Now, here's the confession. The first time I read it, I thought it was kind of cute. For my sins, I read it again some days later when it popped up on my facebook wall again and this time it annoyed me. A lot. So much so that I thought I'd blog about it. Months later. So here's my well brewed annoyance for you all to read...

Only the problem is, it's difficult to define what annoyed me. In a way I agreed with  the idea of what he was saying - you shouldn't stop having fun together after you get married. Only he called it pursuing each other - maybe it was the lingo he was using that got under my skin.

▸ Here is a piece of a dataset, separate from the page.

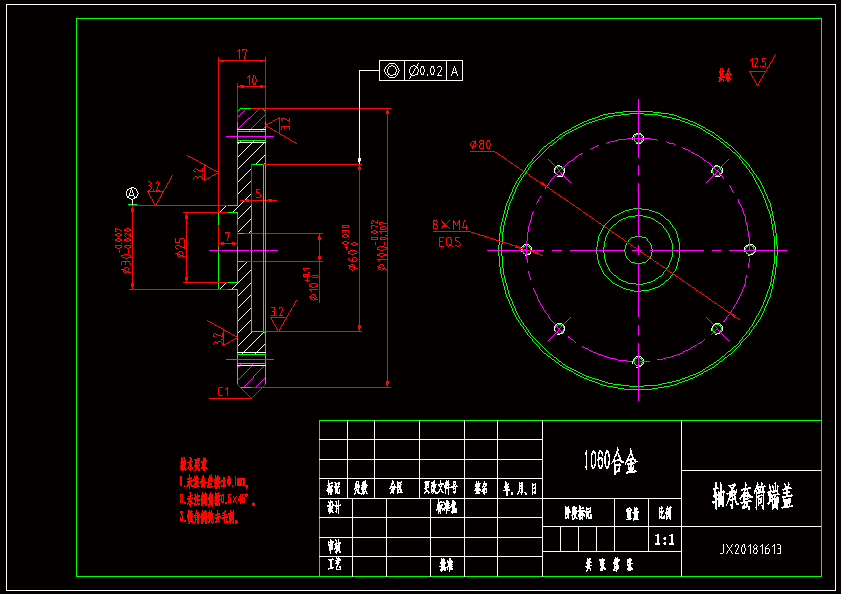Select the 8×M4 thread callout text
Viewport: 841px width, 594px height.
click(x=450, y=225)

"Nobody wants to be with someone who doesn’t want to pursue them whole-heartedly." No, I want to be with someone who loves me even when I get out of the bed on the wrong side - especially if the someone brings me a cup of tea! I want him to love me whole-heartedly but at times if I am grumpy it is probably safer for him not to pursue me but to let me find my fun on my own accord!

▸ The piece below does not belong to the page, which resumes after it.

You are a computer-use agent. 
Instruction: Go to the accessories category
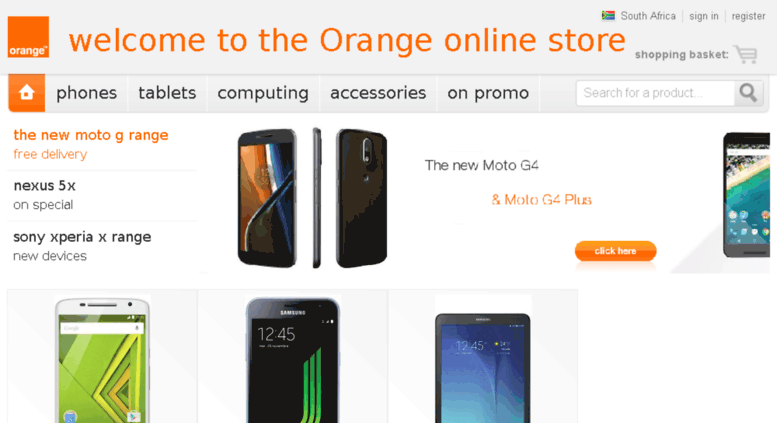[378, 93]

"Wake up each day and pursue your spouse as if you are still on your first few dates. You will see a drastic change for the better in your relationship." It would actually be nice to wake up, rather than be woken up by the little tap, tap on the shoulder accompanied by a whisper of 'aiti' (mummy). Plus I don't know why you would want to change the sense of oneness that comes from years together to the insecurity of the first few dates! The only drastic change in our relationship following the last date we had was extreme tiredness caused by watching a film (on a school night) at the cinema that finished past our usual bedtime...

The idea of being pursued makes me think of a haunted animal running for their life and being cornered with no escape. I think my school of marriage is more of the be-yourself-and-relax kind of variety. Doing all the fun dating stuff will not bring you closer to your other half unless you are willing to be vulnerable and open.

And actually dating and pursuing your partner are not synonymous unlike the blog seemed to suggest, but that's getting a bit too academic argument so we'll leave it at that.

A very hypocritical part of me felt that he was a bit out of place giving marriage advice after being married less than a year ;) Which is slightly comical as I get annoyed when people don't think my parenting advice is valid because I 'only have one child'. Hey ho. The rant is over.

I'd be interested to hear what you thought when you read the original blog.